No. The Congressional Budget Office projects the U.S. economy will lose $2.9 trillion in total economic output over the next three years (PDF). To close that gap, Obama would need to sign a bill with approximately $2 trillion in total spending. But the current plan is less than $800 billion, with almost $300 billion for tax cuts. A recent report (PDF) by the chief economist at Moody's Economy shows that while one dollar of public spending can boost GDP as much as $1.70, every dollar of tax cuts can increase GDP by only $0.30 to $1.00. In other words, spending is up to five times more effective than tax cuts at boosting GDP.

So we have a stimulus bill that contains about $500 billion of public spending and $300 billion of dubious tax cuts. Given the CBO's projected $2.9 trillion output gap, calling the bill weak is an understatement. This gap presents a danger not just to the economy. If the economy is still dragging in two years, and the stimulus is publicly perceived as a failure, Democrats could not only lose the mid-terms in 2010, but the role of public investment could be discredited for years to come.

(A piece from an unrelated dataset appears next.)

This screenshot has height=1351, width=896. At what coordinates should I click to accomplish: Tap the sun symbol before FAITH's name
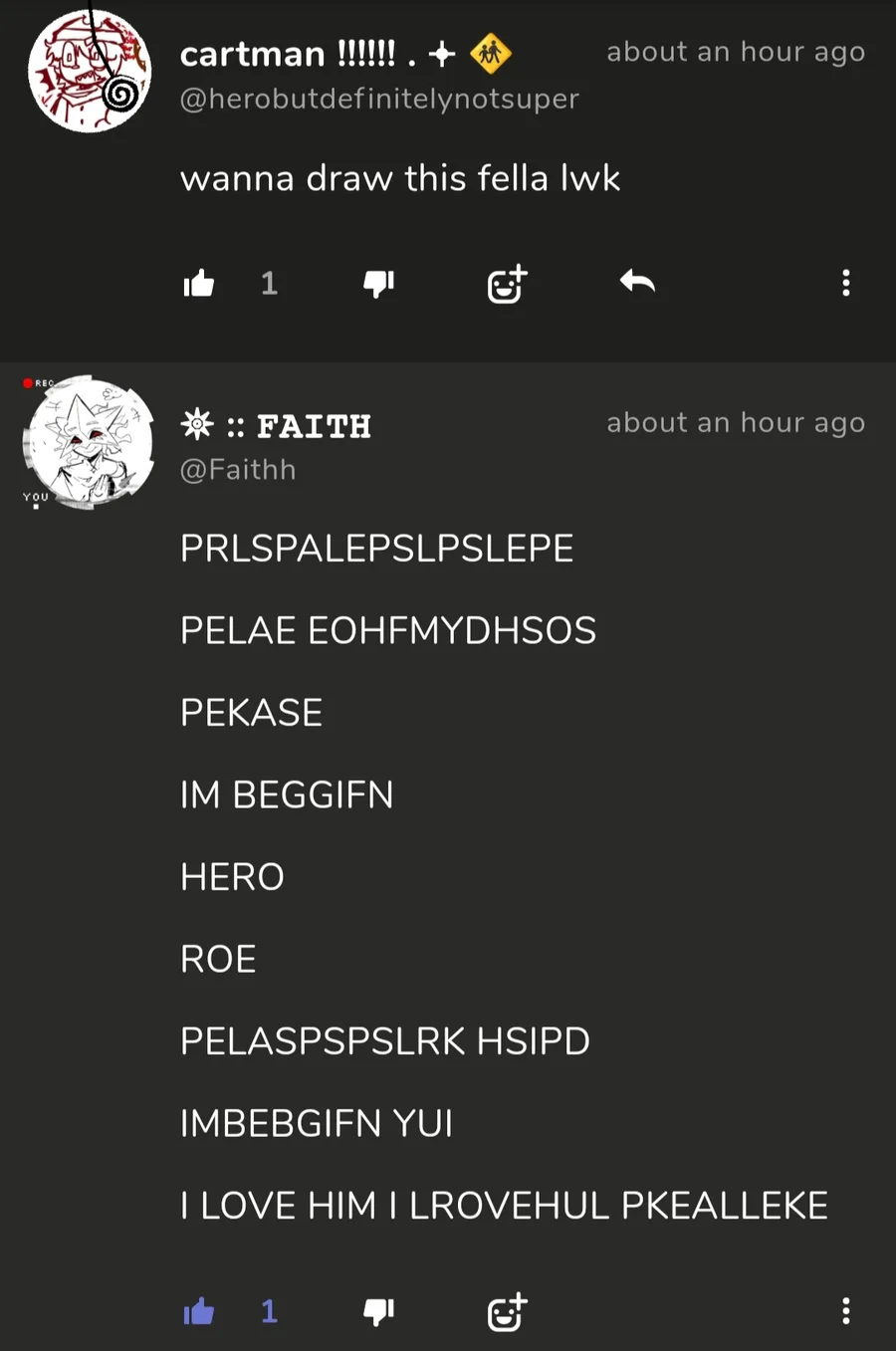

Why is the stimulus so timid? Of course, a share of the blame goes to Republicans, who continue to cling to market fundamentalism, a failed and outdated economic ideology obsessed with tax cuts, deregulation, and smaller government. But the overarching problem is that President Obama currently lacks an economic philosophy. Obama and his advisors made a critical miscalculation by allowing the political goal of bipartisanship to trump urgent economic necessity and the need for a new economic philosophy. If Obama had shot higher with his initial spending goal -- let's say $2 trillion -- and made a principled case about the role of public investment in laying the foundations for growth, Republicans and centrist Democrats could have bargained it down from there -- to say, $1.5 trillion.

President Obama's next steps are critical. To avoid discrediting the role of public investment, Obama needs to continually advance a new, progressive governance philosophy based on long-term public investments in areas of strategic growth and productivity -- such as clean energy, advanced infrastructure, health care, education, information technology, and other areas of science and technology. These types of public investment are critical not only for growing out of the current recession, but also for promoting U.S. prosperity and strength for decades to come -- just as public investments did for most of the post-war period, from airplanes and highways to microchips, the internet and biotechnology. All of this will require a level of clarity, vision and strong leadership from Obama that was not on display for the stimulus debate.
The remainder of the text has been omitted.